No tengo muchos amigos poblanos, son pocos en verdad. Los pocos amigos que tengo me agradan. Sin embargo, y no sólo en algunos de mis amigos, en los poblanos se percibe que cargan un peso sobre los hombros. Ese peso que llevan las personas que han nacido con los estímulos controlados por la religión. Sus deseos son incompletos y torpes, tienen ganas de “romper reglas” y a su vez, critican a quienes se atreven a romperlas. Viven confundidos por las experiencias sensoriales de su cuerpo, pero no hacen nada, ni siquiera acuden a una lectura pasiva de la Biblia para relajarlo. Sencillamente no pasa nada. El poblano es apocado, tímido, no es muy escandaloso, no te dice lo que le molesta y espera que puedas leer su mente para entenderlo. No sólo hablo de las reglas de educación y cultura más básicas, sino otro tipo de reglas… cada poblando trae una lista de reglas al parecer. Algunos son educados, algunos critican, algunos parece que esperan ese momento para llegar a casa y por fin tocarse el sexo a escondidas, para luego confundir el sudor con sus lágrimas y preguntarse qué demonios está pasando.

## Datos proporcionados
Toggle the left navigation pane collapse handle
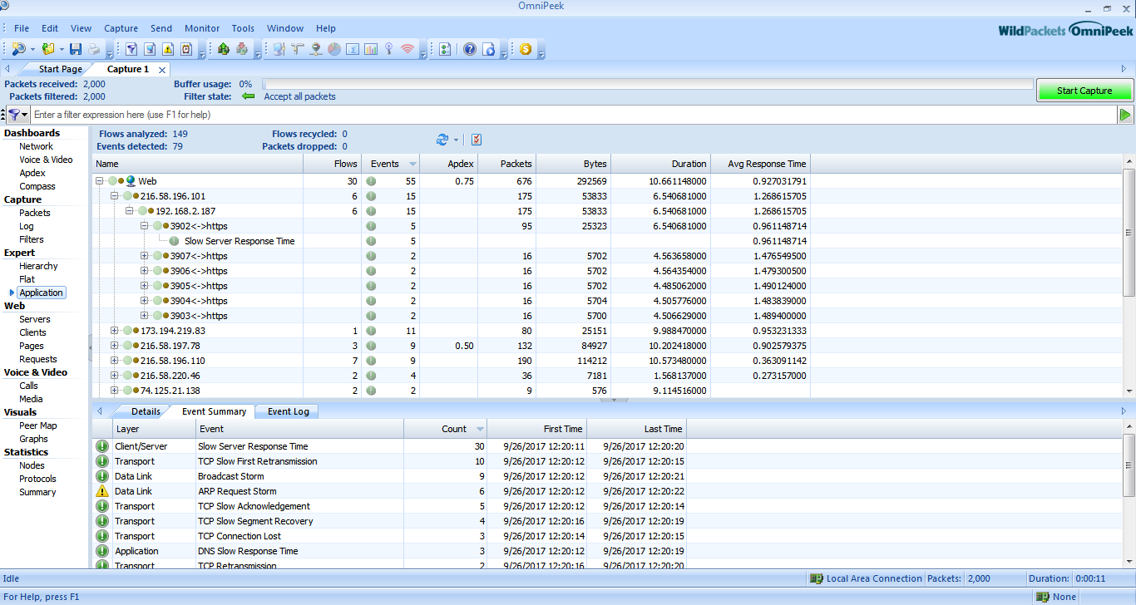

## Tarea
Contesta estas preguntas según el texto sobre los poblanos.
1. ¿Cuántos amigos poblanos dice tener quien escribe?
2. ¿Por qué están controlados los estímulos de las personas que cargan ese peso sobre los hombros?
3. ¿Qué espera el poblano que hagas para entenderlo?

## Respuesta
1. Pocos.
2. Por la religión.
3. Que puedas leer su mente.